Johannesburg - Assassinations and continued death threats against aggrieved Vrede dairy project beneficiaries has left many fearing for their lives while no action is taken by the Directorate for Priority Crime Investigation (Hawks), witness Ephraim Dhlamini testified before the state capture commission on Wednesday.
Dhlamini is a resident at Thembalihle township in Vrede and was one of the over 80 emerging black farmers who were identified in 2012 as beneficiaries in the botched dairy farm project.
He said he was in possession of a video clip in which a municipal official was recorded saying Dhlamini should be killed. He was aware of a fellow resident hired to assassinate him and so far, he knew of three people killed while cases laid with the Hawks were not going anywhere, with no feedback forthcoming, Dhlamini told the commission.
Whistleblower and beneficiary, Philemon Ngwenya, 53, was found murdered and wrapped in blankets in his shack in Thembalihle in October last year. According to media reports, Ngwenya was seemingly killed somewhere else and brought to his shack to make it look like he died in his sleep.
Another reported victim was Moses Tshake, who was an auditor in the provincial department of agriculture. The senior official was kidnapped and found murdered in February 2013 after he allegedly questioned payments linked to the controversial dairy project. Former provincial premier Ace Magashule reportedly told mourners at Tshake's funeral that he was poisoned.
Dhlamini mentioned another emerging black farmer in Warden whom he said was shot dead in a drive-by shooting by gunmen driving in a black vehicle.
According to Dhlamini, fear still sweeps across Vrede to this day when the name of former agriculture MEC Mosebenzi Zwane is raised.
"Ngwenya was threatened by Thuto Kganye [who worked with Zwane in the department at the time]...even the media were there when he threatened him. Once you mention the dairy project or Zwane in Vrede, you won't sleep in your house because they will threaten to kill you. The reason why this is all before this commission is because of me and [fellow beneficiary and witness] Ncwane. They do utter words that we should be killed but we are not afraid of them....we know that when our time comes, we will die," said Dhlamini.

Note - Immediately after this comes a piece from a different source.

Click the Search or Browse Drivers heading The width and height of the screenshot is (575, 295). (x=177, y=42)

He added that he protects himself by carrying a gun, even when attending church.
Dhlamini said he forwarded the video clip to the Hawks' Brigadier Ntombela who told him to "look after himself." In order to safeguard themselves, Dhlamini said he always informed the Vrede police station commander whenever beneficiaries held meetings.
Commission chairman Deputy Chief Justice Raymond Zondo called on commission investigators to probe the cases and that law enforcement authorities act and arrest the perpetrators. He thanked Dhlamini for coming forward despite the death threats.

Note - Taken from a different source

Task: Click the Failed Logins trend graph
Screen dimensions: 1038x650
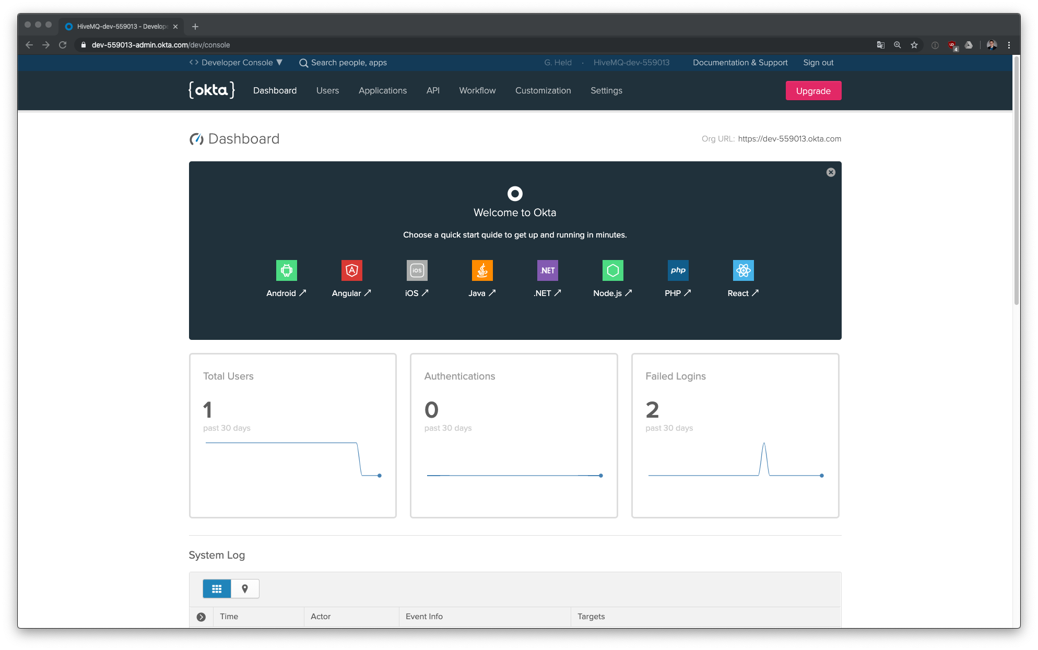Action: click(736, 462)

"Thanks Mr Dhlamini for coming despite threats to your lives. Many people in this country, some in high positions, past and present, know a lot about issues being said here, and despite my public call, are not coming forward...but would like everyone to believe they support this commission and yet they withhold very crucial information needed by the commission. Maybe some fear they would lose their jobs... and I do not want to make any light of fearing a job loss, but I want you to know that the commission appreciates what you did despite all these things, and thanks for the role you played in making sure that the police and others know what happened in the dairy project."
Dhlamini appealed to government to permanently shut down the dairy project, which was taken over by the Free State Development Corporation in 2014, saying it still posed a threat to the original beneficiaries. The project was never intended for emerging black farmers but for certain people to steal public funds, he said.

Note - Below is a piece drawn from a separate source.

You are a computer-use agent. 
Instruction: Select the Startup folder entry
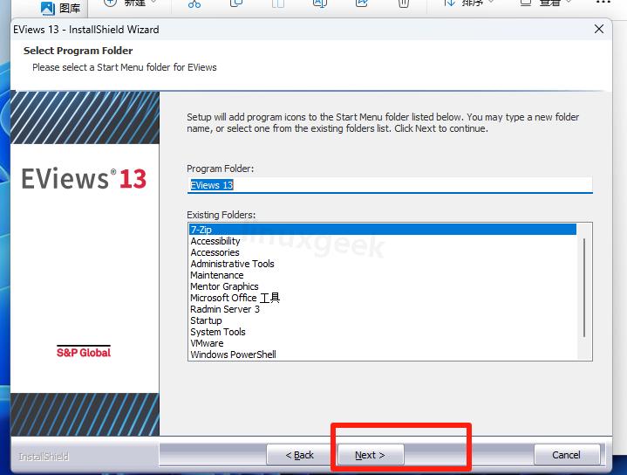click(206, 320)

"They should close it down permanently..that should be finalised because it shows that the project was not meant for us but for thieves. Our names and identity numbers were used so that they can get money from government. Our lives are in danger because of this....and looking at share percentage, it was clear we were being deceived," he said.
"If the project was intended for black farmers, why not give 100 percent shareholding to all of us [beneficiaries]? Why should someone else benefit if this was a government project?" he asked.
Under the FDC, there were still illegal activities on the farm, with cattle and equipment stolen.
"There are cases opened at the police station regarding cow theft. Nothing good will come out of that farm. Many of the beneficiaries no longer want anything to do with the project anymore because it got off on a bad footing and many people are getting killed."